After an
abortive attempt to get a tune-up for Arcee today (we got a diagnosis –
slightly ragged wheel rims causing the wobbling I’ve noticed of late – but I
wasn’t ready to leave her for a whole weekend), I drove into town and finally
took the chance to check out the Lanna Folklife Museum.
The newly
opened Folklife Museum is in a massive former courthouse near the centre of the
city. Like the Chiang Mai Arts and Cultural
Centre across the street, it’s more dioramas than artefacts, but together, the
two give a solid overview of the area’s history, art, and religious traditions. While the Arts and Cultural Centre is
endearingly dusty, the Folklife Museum still smells of new, and the interior is
beautiful, all pale wood and cool tiled floors.
It covers the art and religion side of the equation, with exhibits on
Lanna (northern Thai) music, pottery, textiles, murals, and Buddhist ritual
practice, as well as a couple of rooms dealing with more day-to-day matters
like rice harvesting, unique local foods (including khao soi, northern
Thai sausage, and the tomato-pork dip I once heated up and ate like a
curry in front of my bemused colleagues :)), and traditional courtship. Courtship in Lanna society, it seems, used to
be a little like old-fashioned courtship in rural English or American
communities: boy comes courting, boy and
girl sit on the porch (well, in the Thai and American versions) while she does
some kind of household chore, family discreetly leaves them alone, and if boy
and girl hit it off, marriage plans are made.
(Also, apparently, once they started to fall in love, young Thai folks
would secure “a permission to touch hands”.
Whether this was her family’s permission, his family’s, or each other’s
wasn’t clear.) My favourite detail was
this: “During a flirtation, they were
interacting with a tactic of speaking.”
Wow! Flirting with someone by
talking to them! I’m so glad that I’m
privy to these erotic secrets of the mystical and seductive Orient. :P
Modern
Lanna courtship rituals retain this magical art of talking, by the way. Just with fewer porches and less spinning
involved, and more malls, moped rides, and procurement of frothy orange
concoctions from Wawee Coffee.
The more
formal arts sections of the museum are cool, too, especially the gorgeous
textile and pottery displays (including 700-year-old plates with remarkably
Roman- or Japanese-style decoration). I
think that, like the Cultural Centre, it’s probably best as a first stop for
tourists and new arrivals to get some context for their visits, but there were
still some intriguing details I hadn’t known before. Like the fact that the poles leaning against
Bodhi trees on temple grounds serve a practical, as well as a devotional,
purpose – Bodhi trees grow outward until the branches start to sag under their
own weight, so the poles are there to hold the tree up (and gain karma for
their donors in the process). Or the
(northern, at least) Thai belief that before birth, the soul needs to pay
homage to the zodiac animal of its birth year, and that the animal will then
bear the soul to the head of its father-to-be.

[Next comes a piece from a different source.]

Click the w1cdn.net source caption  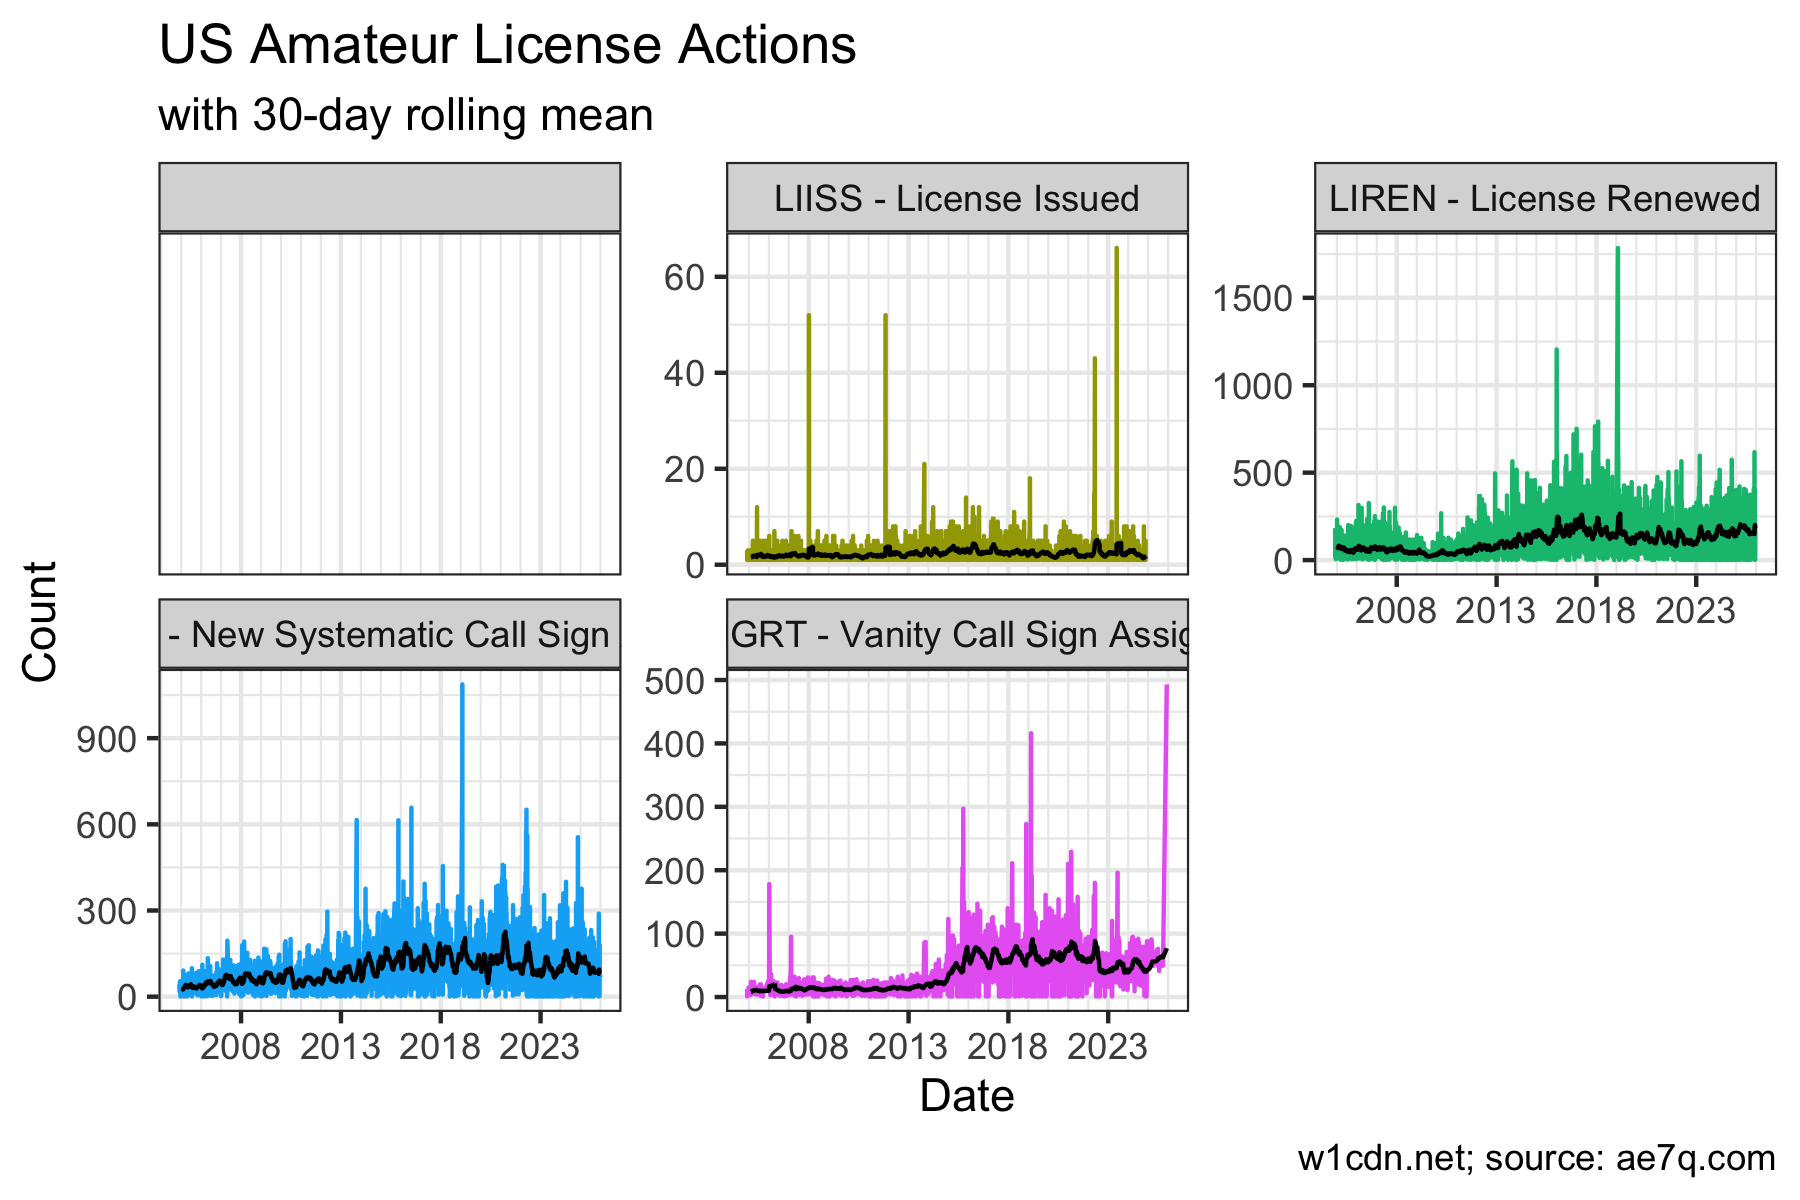[1536, 1158]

(I wasn’t entirely clear on which head. Ahem.)
Or the fact that palm-leaf manuscripts were used almost exclusively for
scriptures, but the (presumably cheaper) mulberry paper was used to produce
books of talismans, magic, poetry, and even erotic drawings (which were
apparently used as talismans). Or
the way traditional Lanna artists would depict kings, queens, and royal courts
in the Burmese painting style, and reserve their own local style for scenes of
ordinary life and nature – which makes sense, given that Burma ruled Chiang Mai
for five hundred years, so the Burmese court was probably the popular standard
for royalty and elegance for some time after that.
There was
also a display explaining common tropes in Buddhist art, which drove home one
of the things they told us way back in my first VSO training – different
cultures have different concepts of time.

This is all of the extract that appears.